**Your objective**
Filter the data for "Screen" and copy matching lines.

(Pixel coordinate grounding data)
------------------------------------------------------------

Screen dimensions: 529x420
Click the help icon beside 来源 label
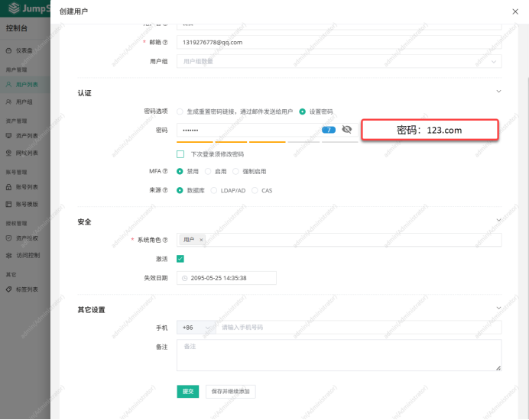164,190
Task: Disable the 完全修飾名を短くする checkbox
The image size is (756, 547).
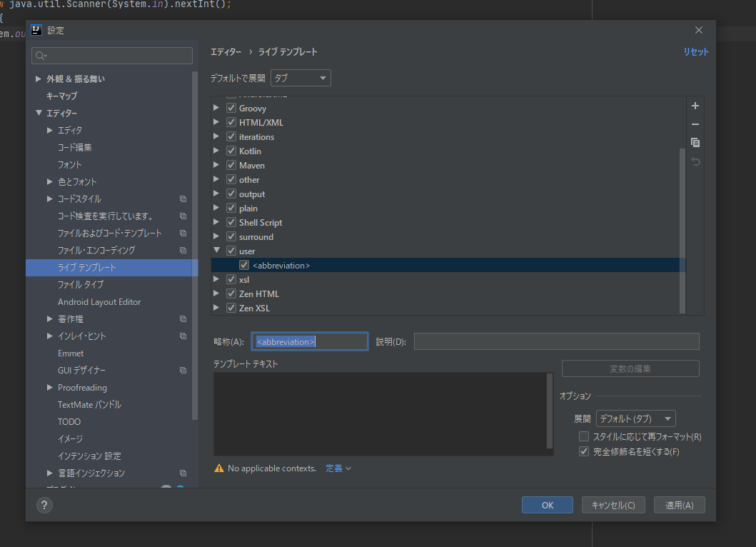Action: point(584,451)
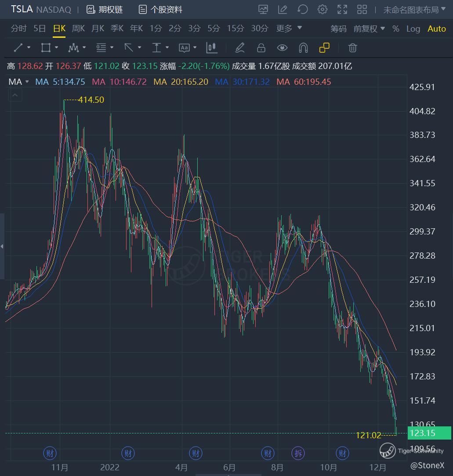Open the 期权链 options chain

(x=105, y=9)
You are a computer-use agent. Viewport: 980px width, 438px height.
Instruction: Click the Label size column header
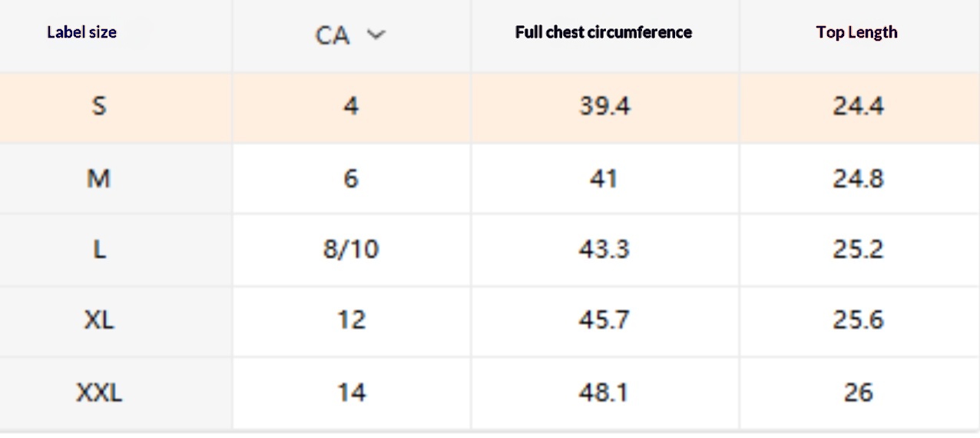click(x=82, y=32)
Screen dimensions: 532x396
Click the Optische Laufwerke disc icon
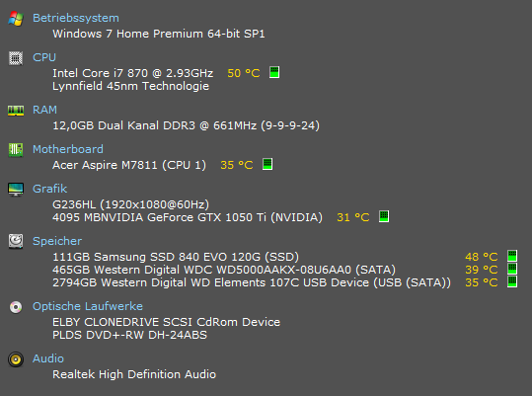coord(16,307)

------------------------------------------------------------

**Answer space**
Screen dimensions: 529x420
Screen dimensions: 532x396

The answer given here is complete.